• Task statement: Search the data for the string "WDCE" and gather each line it is in.
*** Opening of Available data ***
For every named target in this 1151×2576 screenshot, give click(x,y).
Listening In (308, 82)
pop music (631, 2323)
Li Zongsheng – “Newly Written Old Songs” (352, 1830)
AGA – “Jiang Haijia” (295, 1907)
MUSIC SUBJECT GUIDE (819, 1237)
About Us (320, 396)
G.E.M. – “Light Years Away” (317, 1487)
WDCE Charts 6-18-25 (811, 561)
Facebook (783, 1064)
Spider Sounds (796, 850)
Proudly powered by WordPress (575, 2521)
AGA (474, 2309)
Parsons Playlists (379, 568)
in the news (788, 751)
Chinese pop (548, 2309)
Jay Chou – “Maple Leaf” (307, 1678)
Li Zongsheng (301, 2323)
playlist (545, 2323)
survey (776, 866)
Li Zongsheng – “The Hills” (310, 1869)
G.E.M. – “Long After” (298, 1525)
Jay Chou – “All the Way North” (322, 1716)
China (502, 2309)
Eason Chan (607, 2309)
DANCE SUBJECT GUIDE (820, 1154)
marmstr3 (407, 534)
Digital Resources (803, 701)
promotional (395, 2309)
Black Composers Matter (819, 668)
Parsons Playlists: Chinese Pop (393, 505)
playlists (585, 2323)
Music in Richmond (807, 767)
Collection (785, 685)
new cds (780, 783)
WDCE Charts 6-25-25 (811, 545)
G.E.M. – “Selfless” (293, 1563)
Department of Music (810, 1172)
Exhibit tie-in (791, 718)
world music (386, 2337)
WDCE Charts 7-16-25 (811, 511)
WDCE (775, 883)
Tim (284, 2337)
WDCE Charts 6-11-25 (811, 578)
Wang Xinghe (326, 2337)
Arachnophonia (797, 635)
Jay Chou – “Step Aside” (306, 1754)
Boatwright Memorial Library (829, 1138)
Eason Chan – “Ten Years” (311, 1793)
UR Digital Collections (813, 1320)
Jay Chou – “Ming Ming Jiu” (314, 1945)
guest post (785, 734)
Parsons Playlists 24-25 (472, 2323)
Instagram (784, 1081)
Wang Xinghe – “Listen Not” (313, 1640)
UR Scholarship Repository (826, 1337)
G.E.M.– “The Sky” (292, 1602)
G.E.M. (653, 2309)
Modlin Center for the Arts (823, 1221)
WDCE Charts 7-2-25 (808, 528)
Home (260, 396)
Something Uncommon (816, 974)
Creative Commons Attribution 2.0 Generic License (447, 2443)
*** Close of Available data ***
• Task output:
WDCE Charts 6-18-25 (811, 561)
WDCE Charts 6-25-25 (811, 545)
WDCE Charts 7-16-25 (811, 511)
WDCE (775, 883)
WDCE Charts 6-11-25 (811, 578)
WDCE Charts 7-2-25 (808, 528)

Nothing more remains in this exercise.